The problem generated by this benchmark is essentially a single-degree stationary heat diffusion model with Dirichlet boundary values of zero. Its global domain dimensions are  $N_x \times N_y \times N_z$  where  $N_x = n_x p_x$ ,  $N_y = n_y p_y$ , and  $N_z = n_z p_z$ . The numbers  $n_x$ ,  $n_y$ , and  $n_z$  are the sub-block dimensions in the x-, y-, and z-dimensions, respectively. The benchmark uses a total number of MPI processes  $p_N$ , which is factored into three dimensions  $p_x \times p_y \times p_z$ . Each MPI process is then assigned a sub-block.

In the setup phase, a sparse linear system is created by constructing a 27-point stencil at each grid point in the 3-D domain.<sup>5</sup> The three-dimensional stencil at an interior mesh point is sketched in Figure 2. The equation at a given point relies on the values at its specific location as well as the values at the other 26 points. The setup is weakly diagonally dominant for the interior points on the domain, while the setup for the boundary points is strongly diagonally dominant. The setup for this matrix implements the synthetic conservation principle for the interior points and illustrates the impact on the boundary equations of having Dirichlet boundary values of zero.
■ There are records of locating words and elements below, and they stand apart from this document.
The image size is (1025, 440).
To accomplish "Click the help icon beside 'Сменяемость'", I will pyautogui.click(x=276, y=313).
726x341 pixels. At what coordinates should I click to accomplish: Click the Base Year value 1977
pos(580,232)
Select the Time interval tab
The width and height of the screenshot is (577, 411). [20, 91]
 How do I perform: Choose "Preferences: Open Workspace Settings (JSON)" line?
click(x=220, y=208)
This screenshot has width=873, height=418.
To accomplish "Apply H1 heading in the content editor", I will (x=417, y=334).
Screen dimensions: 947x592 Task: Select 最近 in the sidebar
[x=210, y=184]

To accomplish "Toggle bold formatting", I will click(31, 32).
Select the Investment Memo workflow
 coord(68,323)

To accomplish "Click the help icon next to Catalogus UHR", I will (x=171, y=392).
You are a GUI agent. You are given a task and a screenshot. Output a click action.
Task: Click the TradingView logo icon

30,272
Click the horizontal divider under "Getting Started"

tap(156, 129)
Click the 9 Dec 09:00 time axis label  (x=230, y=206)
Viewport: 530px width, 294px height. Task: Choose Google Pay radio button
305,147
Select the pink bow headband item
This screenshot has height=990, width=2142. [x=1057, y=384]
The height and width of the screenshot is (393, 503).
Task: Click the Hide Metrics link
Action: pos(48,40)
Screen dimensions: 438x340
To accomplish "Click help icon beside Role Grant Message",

The properties of the linear system include all initial guesses that contain at least one value of 0, a matching right-hand-side vector, and a solution vector that equals 1. The system matrix is a non-singular, positive-definite matrix. It has 27 nonzero entries per equation for interior points and 7 to 18 nonzero entries per equation



**FIGURE 2.** Diagram of the 27-point stencil created at each point in the mesh. Only the interior mesh points have the symmetry shown here.

for the boundary points. Each mesh point has internal symmetry, as shown in Figure 2. The values at the mesh points that neighbor an interior point are symmetric, as shown by the numbers in Figure 2. These nonzero values form 27 bands of nonzero entries in the system matrix of the discretized equation.

## **RESULTS INVOLVING DIFFERENT RUNTIME SETUPS**

A previous technical report<sup>3</sup> includes several useful insights regarding the internal algorithm and problem setup in the HPCG benchmark. Most importantly, it was found that larger sub-block sizes  $(n_x \times n_y \times n_z)$  resulted in greater throughputs than smaller sub-block sizes. This is because each larger sub-block created more unknowns in its system of equations, so the ratio of computation to communication was higher for each sub-block. The sub-block size was set to have the maximum dimensions that would fit within the 64 GB of available memory. These dimensions were calculated to be  $n_x \times n_y \times n_z = 160 \times 160 \times 160$ .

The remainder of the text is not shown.